Mi sono chiesto se provano amore le rondini. Come i cartesiani, ho avuto sempre il dubbio che gli animali fossero macchine biologiche, caricate dall’istinto come una molla ad agire e nulla più, cosicché i sentimenti che vedevo in essi, e nelle rondini in particolare (l’amore per i rondinini, la dedizione, il sacrificio), non era altro che un semplice riflesso dei miei sentimenti di ma uomo, biologia evoluta.
Questo dubbio non è stato fugato nemmeno quando tenni un rondinino in mano, caduto da un nido nel cortile della scuola e destinato alle fauci di un gatto. Tremava, di un tremolio attento e piccino, con un cuore che diceva vita, e chissà se si è salvato ed ha aperto le ali al volo mai verso l’Egitto.

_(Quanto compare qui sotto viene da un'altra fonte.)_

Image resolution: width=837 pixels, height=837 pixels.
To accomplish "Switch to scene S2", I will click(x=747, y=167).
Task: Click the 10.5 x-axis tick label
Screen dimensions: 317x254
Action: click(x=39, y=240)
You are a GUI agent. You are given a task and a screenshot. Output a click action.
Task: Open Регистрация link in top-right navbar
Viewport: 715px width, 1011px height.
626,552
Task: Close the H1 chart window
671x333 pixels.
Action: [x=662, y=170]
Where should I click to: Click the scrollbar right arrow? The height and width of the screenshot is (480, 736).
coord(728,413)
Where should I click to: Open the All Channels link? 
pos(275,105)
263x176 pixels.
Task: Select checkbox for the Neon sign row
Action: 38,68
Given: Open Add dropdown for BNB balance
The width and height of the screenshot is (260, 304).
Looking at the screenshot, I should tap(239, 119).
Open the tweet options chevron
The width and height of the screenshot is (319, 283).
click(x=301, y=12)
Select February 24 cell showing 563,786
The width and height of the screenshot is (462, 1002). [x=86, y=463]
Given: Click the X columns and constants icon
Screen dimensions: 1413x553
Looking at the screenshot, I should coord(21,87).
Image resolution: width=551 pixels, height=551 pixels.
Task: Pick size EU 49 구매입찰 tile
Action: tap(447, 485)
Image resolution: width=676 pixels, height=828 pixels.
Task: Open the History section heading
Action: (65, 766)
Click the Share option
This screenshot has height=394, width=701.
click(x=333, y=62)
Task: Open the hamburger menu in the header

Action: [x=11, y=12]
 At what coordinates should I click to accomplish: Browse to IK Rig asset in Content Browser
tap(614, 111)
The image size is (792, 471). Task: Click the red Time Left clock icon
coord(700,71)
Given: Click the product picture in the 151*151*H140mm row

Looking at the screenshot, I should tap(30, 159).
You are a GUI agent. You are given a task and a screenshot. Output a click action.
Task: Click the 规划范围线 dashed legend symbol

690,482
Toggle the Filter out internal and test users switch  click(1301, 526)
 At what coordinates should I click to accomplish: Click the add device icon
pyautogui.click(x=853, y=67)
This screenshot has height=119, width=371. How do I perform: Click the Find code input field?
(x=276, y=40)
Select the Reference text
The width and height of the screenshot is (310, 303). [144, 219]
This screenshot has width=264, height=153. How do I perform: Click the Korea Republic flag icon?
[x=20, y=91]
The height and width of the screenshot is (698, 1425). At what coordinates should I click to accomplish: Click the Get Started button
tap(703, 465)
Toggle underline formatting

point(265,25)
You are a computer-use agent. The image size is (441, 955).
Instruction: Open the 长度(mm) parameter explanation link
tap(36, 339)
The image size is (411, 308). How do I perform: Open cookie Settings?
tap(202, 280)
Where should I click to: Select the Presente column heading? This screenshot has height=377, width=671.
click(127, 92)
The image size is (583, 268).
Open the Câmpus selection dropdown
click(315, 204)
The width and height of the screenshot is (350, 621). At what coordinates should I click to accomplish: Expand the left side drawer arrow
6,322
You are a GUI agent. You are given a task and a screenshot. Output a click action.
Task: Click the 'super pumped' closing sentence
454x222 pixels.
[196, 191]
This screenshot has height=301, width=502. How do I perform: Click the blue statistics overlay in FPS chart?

Sparite le rondini della mia giovinezza nel paesino ormai pieno di plastica, me le ritrovo ora in città al posto di quei piccioni che fino a poco tempo fa dominavano il mio quartiere. Anzi, me le ritrovo sul mio balcone scacazzato all’inverosimile, mentre una piccola rondine pigola per fame e i suoi genitori si affannano a cacciare.
E penso che poco importa se sono macchine animate o in possesso di gioia e dolore, perché non ho prove definitive che la macchina animale non sia io.

  1. sil*
    agosto 1, 2010 alle 9:34 pm

    Ps: da precisare la mia quasi totale incapacità di disegnare eh..
    hahhah vedere scritto “quadro di silvia raimondo” fa un po’ strano.
    bel pezzo Misy ee doppio Ps: anche le rondini “scacazZano alla grande”😉

  2. Tereza
    agosto 2, 2010 alle 10:08 am

    Mi piace tutto, testo e illustrazioni.
    L’immagine d’apertura poi è una di quelle che fanno volare l’immaginario, che covano e in parte nascondono significati e storie possibili in ogni loro angolo. Somiglia un po’ a certe storie a finale aperto e, in effetti, pensandoci bene, anche il testo del post mi induce a definirlo “a finale aperto”…o no?
    Bravi
    bravi😉

  3. cla
    agosto 2, 2010 alle 3:06 pm

    e a me ha fatto venire in mente quella canzone di Battiato… non s’intitola “rondini” ma “uccelli” e i voli rimangono impercettibili…

  4. Lucia
    agosto 2, 2010 alle 3:12 pm

    L’immagine iniziale fa venir voglia di leggere,incuriosisce gli occhi e la mente!!

    Per non parlare del testo che è scritto benissimo con un tocco di tenerezza e nostalgia tipico del nostro grande prof :)))))

  5. WebmasterMascherato
    agosto 2, 2010 alle 5:04 pm

    @Sil. Il disegno è grazioso, poche storie. La tecnica la affinerai…

    @Tereza: la scrittura, come la vita del resto, richiede l’incompiutezza e il non finito, l’apertura a possibilità ancora da venire. A furia di leggerti mi starò teresizzando ?🙂 grazie mille del “bravo” a entrambi, ogni tanto è un vero toccasana…

    @Cla. Vero, è una delle mie canzoni preferite di battiato, “Gli Uccelli” da “La Voce del Padrone”; il titolo del pos riprende i suoi versi più belli (“voli imprevedibili ed ascese velocissime/ traiettorie impercettibili/ codici di geometria esistenziale”).

    @Lu: grazie grazie ^^ ci vedremo a settembre a capo, ok?

  6. Lucia
    agosto 2, 2010 alle 9:30 pm

    Mais oui prof :))

  7. CrIsTiAn
    agosto 3, 2010 alle 7:34 pm

    Un prof come pochi. Complimenti sinceri al WM! E’ sempre un piacere leggerlo!!

  8. WebmasterMascherato
    agosto 4, 2010 alle 12:32 pm

    esagerato… un abbraccio Cris

    ps. A quando il seguito del tuo racconto?

  9. CrIsTiAn
    agosto 4, 2010 alle 5:34 pm

    Spero che le prossime due settimane di vacanza che farò mi portino ispirazione! Sono peggio di una luce ad intermittenza con la scrittura!